Occupations
One of the first questions you will ask, and answer, in a new language is what someone does for a living. This set covers Portuguese job titles, building the occupations vocabulary you need to talk about work, careers, and the people you meet.
Portuguese Job Titles and Occupations
You will translate roles like médico (doctor), engenheiro (engineer), and professor (teacher), spanning offices, trades, shops, and public services. The largest set even tucks in the handy question O que você faz? (What do you do?), so you walk away able to actually ask about someone's work rather than only name jobs.
It is a natural pick whenever you are learning to describe friends, family, or your own line of work, and it covers a lot of common conversational ground.
How the quizzes work
Each quiz has around ten to sixteen words and takes about five minutes, so you can run one whenever you have a moment and repeat it until the titles arrive without hesitation.
Did you know?
Here is a welcome shortcut. A surprising number of these jobs sound close to their English versions, so words like arquiteto (architect), piloto (pilot), and jornalista (journalist) almost translate themselves once you catch the pattern. That gives most learners a real head start on the list.

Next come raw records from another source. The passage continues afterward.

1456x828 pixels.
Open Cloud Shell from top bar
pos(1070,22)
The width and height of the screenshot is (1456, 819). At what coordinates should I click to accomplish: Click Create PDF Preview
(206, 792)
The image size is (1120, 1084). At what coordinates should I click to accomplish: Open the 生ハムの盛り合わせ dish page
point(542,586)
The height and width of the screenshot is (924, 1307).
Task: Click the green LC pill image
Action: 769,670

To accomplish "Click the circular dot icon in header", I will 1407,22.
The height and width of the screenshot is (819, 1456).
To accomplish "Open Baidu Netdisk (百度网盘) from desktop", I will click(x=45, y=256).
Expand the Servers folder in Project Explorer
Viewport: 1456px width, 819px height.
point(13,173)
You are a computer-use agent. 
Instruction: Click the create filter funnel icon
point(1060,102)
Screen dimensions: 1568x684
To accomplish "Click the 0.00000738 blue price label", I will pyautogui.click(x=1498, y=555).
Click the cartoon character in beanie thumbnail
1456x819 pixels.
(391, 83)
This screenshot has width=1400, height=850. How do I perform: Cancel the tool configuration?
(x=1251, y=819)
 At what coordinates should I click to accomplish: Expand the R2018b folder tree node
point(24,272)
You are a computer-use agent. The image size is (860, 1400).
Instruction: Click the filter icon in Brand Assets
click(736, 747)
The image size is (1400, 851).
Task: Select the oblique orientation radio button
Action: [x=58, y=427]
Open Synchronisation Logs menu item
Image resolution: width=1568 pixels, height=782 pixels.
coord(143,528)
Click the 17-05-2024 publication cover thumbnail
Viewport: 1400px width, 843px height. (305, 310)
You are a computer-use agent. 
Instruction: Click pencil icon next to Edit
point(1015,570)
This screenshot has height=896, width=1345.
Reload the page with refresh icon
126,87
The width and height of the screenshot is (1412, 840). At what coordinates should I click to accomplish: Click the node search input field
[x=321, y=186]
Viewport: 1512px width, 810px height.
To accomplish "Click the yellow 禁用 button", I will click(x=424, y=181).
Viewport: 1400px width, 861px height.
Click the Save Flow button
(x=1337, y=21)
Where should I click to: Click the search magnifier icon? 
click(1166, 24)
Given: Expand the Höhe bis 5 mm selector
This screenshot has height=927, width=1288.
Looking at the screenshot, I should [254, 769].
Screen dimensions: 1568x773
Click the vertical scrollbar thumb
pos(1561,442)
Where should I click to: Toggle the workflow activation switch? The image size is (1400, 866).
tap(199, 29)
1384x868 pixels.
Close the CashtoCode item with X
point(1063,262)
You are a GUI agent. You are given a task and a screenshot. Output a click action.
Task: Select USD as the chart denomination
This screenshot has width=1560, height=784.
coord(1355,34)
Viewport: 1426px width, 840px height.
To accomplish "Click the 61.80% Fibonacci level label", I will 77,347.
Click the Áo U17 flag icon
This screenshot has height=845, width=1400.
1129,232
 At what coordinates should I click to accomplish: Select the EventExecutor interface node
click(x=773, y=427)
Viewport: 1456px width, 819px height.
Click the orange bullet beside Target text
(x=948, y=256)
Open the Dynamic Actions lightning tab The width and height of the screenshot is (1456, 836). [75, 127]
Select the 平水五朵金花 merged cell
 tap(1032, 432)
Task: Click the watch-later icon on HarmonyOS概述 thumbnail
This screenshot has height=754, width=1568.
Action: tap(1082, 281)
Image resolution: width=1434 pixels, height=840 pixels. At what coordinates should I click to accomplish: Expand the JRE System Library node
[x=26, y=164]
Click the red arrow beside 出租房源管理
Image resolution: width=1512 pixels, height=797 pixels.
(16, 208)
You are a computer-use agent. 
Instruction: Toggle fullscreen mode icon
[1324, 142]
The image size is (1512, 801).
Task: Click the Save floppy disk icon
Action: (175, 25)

One thing to keep an eye on, though, is that some titles shift their ending depending on who you are describing. A male teacher is a professor while a female teacher is a professora, so a single English word can map to more than one Portuguese form. Remembering that small change sidesteps a common slip.
How to get started
Begin with the everyday jobs you hear most, then branch into the more specialized roles. These free Portuguese quizzes are quick and interactive, an easy way to start talking about work and careers in Portuguese.